Stored data entries:
• • • •

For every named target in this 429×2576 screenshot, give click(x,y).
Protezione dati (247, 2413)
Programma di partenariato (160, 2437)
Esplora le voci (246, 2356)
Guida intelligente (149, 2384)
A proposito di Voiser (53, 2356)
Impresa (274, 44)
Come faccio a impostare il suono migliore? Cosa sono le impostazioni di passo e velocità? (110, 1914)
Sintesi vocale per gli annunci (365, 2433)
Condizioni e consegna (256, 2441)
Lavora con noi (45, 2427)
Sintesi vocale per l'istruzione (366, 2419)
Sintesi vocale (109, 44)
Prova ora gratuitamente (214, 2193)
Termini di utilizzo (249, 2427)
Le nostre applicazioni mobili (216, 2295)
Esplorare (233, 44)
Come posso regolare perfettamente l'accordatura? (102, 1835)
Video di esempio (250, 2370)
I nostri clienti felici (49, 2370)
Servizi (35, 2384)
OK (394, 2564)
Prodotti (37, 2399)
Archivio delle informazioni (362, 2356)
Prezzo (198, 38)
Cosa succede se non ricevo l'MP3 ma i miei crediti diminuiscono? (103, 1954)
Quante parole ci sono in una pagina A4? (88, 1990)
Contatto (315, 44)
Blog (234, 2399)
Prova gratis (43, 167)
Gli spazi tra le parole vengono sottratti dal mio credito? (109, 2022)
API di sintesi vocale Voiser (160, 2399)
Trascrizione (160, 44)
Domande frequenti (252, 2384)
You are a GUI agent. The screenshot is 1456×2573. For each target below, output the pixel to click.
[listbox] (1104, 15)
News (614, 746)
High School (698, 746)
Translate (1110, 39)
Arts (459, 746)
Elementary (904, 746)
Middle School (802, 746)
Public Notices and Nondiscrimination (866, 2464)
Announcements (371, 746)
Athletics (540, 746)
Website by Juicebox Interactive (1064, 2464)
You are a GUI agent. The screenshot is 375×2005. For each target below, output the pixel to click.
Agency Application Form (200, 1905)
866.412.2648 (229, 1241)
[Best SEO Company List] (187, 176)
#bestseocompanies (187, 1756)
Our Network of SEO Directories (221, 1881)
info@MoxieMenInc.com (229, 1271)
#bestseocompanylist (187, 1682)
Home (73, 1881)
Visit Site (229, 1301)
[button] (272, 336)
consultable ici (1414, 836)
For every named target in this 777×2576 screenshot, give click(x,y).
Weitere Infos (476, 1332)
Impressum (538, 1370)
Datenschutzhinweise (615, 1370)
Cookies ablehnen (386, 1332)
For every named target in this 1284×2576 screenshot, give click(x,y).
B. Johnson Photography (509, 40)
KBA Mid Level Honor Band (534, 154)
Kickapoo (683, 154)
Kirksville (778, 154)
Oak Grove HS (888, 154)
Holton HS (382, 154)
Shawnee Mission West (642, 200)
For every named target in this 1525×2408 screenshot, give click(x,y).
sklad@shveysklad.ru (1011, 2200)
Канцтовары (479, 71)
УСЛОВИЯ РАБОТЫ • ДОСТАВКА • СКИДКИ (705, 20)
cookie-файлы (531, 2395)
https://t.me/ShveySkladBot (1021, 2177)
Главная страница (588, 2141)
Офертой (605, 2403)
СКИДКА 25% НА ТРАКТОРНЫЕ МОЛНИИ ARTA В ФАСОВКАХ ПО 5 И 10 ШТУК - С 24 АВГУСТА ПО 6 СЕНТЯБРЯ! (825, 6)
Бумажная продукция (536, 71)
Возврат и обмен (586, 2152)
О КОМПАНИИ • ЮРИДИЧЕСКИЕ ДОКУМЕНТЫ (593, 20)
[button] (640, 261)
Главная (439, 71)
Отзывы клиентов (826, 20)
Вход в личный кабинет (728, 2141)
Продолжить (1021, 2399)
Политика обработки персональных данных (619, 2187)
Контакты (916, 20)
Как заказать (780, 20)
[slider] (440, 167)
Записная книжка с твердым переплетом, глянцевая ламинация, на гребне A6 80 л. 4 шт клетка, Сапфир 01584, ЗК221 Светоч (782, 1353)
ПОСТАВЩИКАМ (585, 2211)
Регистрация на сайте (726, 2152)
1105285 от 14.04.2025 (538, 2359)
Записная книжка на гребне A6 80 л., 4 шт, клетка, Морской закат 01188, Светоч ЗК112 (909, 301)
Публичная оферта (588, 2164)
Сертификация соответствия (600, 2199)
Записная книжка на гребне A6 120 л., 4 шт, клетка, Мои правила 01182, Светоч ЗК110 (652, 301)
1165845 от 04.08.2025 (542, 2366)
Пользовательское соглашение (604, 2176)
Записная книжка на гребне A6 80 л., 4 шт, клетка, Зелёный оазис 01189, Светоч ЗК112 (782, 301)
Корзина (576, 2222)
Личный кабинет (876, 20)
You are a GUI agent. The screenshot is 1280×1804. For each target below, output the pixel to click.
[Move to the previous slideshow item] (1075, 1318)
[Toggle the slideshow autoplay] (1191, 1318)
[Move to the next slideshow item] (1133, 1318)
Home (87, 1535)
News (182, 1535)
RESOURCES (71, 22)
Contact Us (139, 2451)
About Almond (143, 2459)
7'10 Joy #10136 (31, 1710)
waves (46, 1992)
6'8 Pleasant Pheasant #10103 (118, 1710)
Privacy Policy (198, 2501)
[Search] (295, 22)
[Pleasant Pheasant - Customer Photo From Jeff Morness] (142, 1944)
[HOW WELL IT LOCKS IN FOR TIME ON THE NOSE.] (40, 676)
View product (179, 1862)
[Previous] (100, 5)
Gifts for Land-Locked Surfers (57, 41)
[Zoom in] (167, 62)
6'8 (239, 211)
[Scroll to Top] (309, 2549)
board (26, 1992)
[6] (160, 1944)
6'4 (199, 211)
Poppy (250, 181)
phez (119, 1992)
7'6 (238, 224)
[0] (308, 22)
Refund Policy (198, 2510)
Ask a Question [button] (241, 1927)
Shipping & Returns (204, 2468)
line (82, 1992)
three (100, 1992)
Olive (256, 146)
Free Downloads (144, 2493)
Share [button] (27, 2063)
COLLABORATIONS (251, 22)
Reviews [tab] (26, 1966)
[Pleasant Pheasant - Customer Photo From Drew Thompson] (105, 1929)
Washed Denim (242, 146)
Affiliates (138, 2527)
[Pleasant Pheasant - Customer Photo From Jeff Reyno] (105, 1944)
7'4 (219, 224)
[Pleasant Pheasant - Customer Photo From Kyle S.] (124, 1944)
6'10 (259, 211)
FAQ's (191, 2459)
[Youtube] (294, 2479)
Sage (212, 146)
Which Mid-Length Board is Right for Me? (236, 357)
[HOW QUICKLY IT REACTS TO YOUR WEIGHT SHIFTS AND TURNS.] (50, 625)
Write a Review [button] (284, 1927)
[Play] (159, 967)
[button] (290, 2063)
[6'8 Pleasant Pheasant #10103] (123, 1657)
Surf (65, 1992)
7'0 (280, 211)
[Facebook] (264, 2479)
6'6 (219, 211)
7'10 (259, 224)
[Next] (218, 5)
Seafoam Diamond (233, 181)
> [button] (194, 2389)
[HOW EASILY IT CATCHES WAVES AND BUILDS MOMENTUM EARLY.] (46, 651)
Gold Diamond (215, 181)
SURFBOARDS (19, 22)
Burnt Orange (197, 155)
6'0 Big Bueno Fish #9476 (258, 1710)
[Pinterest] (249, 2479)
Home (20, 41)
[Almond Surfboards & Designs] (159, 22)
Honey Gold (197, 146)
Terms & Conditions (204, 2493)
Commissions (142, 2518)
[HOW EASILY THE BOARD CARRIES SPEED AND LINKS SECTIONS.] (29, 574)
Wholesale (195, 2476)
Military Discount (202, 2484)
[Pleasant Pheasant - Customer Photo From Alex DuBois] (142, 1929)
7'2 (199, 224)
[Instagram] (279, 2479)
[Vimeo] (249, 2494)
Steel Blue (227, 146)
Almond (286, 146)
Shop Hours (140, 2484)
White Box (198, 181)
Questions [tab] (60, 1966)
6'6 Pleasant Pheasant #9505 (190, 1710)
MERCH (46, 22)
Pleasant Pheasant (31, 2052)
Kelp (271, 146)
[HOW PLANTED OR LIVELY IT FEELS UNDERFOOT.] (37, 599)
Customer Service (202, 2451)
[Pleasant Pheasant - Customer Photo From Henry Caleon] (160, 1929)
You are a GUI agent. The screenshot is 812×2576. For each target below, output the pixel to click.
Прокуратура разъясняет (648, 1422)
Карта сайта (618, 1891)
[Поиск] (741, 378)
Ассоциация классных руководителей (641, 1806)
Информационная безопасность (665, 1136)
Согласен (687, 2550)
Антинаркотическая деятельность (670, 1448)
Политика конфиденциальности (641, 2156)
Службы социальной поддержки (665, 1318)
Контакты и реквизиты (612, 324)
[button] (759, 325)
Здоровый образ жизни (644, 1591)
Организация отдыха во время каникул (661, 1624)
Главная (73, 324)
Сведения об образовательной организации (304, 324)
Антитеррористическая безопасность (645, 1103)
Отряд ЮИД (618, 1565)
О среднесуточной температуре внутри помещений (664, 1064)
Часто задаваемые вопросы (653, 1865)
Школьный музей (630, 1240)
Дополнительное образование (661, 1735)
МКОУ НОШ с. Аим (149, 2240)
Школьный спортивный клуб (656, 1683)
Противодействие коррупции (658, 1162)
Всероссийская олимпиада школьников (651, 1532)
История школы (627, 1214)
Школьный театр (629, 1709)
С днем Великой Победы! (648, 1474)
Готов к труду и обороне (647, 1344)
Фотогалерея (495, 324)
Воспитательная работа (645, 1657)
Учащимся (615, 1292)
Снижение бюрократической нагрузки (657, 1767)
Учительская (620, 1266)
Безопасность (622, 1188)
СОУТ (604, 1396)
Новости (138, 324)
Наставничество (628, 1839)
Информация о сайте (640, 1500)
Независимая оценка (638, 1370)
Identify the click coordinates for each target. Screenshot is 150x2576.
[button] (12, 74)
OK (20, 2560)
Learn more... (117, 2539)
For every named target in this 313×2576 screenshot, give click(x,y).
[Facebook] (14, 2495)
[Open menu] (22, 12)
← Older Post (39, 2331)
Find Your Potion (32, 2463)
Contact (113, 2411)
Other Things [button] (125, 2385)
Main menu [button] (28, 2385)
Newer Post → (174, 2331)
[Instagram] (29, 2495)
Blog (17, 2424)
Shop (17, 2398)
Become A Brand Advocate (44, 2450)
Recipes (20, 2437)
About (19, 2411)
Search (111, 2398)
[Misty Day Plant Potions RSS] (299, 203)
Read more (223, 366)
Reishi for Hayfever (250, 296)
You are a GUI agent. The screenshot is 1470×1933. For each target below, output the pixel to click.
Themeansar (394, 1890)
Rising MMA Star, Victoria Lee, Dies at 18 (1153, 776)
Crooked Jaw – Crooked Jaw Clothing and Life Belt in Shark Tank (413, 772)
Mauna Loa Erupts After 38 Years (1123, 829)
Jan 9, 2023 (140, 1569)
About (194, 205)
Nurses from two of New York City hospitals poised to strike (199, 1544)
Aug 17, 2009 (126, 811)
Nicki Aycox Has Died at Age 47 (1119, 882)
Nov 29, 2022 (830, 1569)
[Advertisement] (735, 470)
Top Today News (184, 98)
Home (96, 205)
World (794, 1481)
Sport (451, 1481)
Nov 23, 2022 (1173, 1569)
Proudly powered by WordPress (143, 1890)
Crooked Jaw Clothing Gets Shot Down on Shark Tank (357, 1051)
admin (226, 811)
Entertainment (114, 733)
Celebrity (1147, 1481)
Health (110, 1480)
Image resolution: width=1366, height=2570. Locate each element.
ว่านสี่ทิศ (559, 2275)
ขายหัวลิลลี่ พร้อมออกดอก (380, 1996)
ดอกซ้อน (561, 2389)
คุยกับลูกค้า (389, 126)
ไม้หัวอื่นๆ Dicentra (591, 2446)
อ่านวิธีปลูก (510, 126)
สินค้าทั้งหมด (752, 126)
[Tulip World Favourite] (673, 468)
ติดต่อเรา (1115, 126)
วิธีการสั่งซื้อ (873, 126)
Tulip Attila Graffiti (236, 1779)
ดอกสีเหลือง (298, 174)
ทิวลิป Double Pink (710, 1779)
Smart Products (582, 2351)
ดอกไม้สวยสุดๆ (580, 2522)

• • • •

- **Exercise details**
Output all lines from the beginning of the data up to the line holding "Sintesi vocale (109, 44)", that line included, exactly as written.

- **Solved problem**
For every named target in this 429×2576 screenshot, give click(x,y).
Protezione dati (247, 2413)
Programma di partenariato (160, 2437)
Esplora le voci (246, 2356)
Guida intelligente (149, 2384)
A proposito di Voiser (53, 2356)
Impresa (274, 44)
Come faccio a impostare il suono migliore? Cosa sono le impostazioni di passo e velocità? (110, 1914)
Sintesi vocale per gli annunci (365, 2433)
Condizioni e consegna (256, 2441)
Lavora con noi (45, 2427)
Sintesi vocale per l'istruzione (366, 2419)
Sintesi vocale (109, 44)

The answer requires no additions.